TEMPO.CO, Paris - Keluarga korban serangan teror Nice, menuduh Pemerintah Prancis tidak memperhatikan mereka dan tidak puas terhadap pelayanan yang diberikan terkait insiden yang menewaskan lebih dari 84 orang tersebut pada Kamis malam pekan lalu. Hal tersebut disampaikan saat kunjungan resmi kepala Dewan Kota Nice, Christian Estrosi pada Minggu di lokasi insiden naas tersebut.
Hisham Kahlfallah, salah satu keluarga korban, adiknya Olfa meninggal dan anaknya yang berusia empat tahun Kylan telah terdaftar sebagai hilang, melampiaskan amarahnya kepada Estrosi.

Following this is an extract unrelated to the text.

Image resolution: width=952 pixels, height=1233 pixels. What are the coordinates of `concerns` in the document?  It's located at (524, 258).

"Christian, datang kepada kami, mengapa kau tidak datang? Kami memiliki pertanyaan, Anda menelepon media, namun Anda tidak menghubungi keluarga korban," kata Kahlfallah, seperti dilansir Independent pada 18 Juli 2016.
Estrosi tidak menanggapi dan melangkah pergi, tapi seorang ajudannya berbicara dengan Kahlfallah, menjelaskan bahwa kantor jaksa penuntut umum menolak untuk merilis daftar korban sampai semua pemeriksaan telah selesai disimpulkan.
Beberapa keluarga korban lainnya juga telah melampiaskan kemarahanya saat kunjungan tersebut dan menanyakan nasib dari anggota keluarga mereka. Lima hari setelah pembantaian di Nice, baru 35 dari 84 jenazah korban yang telah diidentifikasi.
Dalam menanggapi protes tersebut, pihak berwenang Prancis mengatakan mereka telah melakukan apa yang mereka bisa dalam mengidentifikasi jenazah korban. "Proses ini masih berjalan, sehingga semuanya baik adanya," kata Menteri Kesehatan Marisol Touraine.
Menurut staf rumah sakit salah satu masalah dengan identifikasi adalah cedera yang mengerikan yang ditimbulkan oleh tabrakan truk seberat 19 ton pendingin yang dikendarai pria keturunan Tunisia berusia 31 tahun, Lahouaiej Bouhlal. Kehancuran paling parah terjadi pada jenazah anak-anak. Sebanyak 10 dari mereka yang tewas adalah anak-anak serta 54 anak-anak lainnya mengalami cedera, yang termuda bayi enam bulan.
Lamanya proses identifikasi tersebut sangat mengecewakan bagi pihak keluarga, terutama yang beragama Islam, karena harus menguburkan jenazah secepat mungkin.
Kemarahan dan frustrasi terhadap pemerintah yang dianggap tidak berdaya dalam mencegah serangan teroris yang kembali terulang di Prancis dalam tahun ini juga ditunjukkan ketika Perdana Menteri Manuel Valls dan menteri lainnya tiba di Monument du Centenaire untuk memimpin mengheningkan cipta selama satu menit guna mengenang para korban pada Senin. Umpatan dan caci maki serta kata-kata bernada ejekan ditujukan pada mereka oleh kerumunan massa. Banyak yang menuduh pemerintah tidak serius dalam menyiapkan petugas keamanan selama perayaan Bastille Day, meskipun di tengah ancaman yang sedang berlangsung.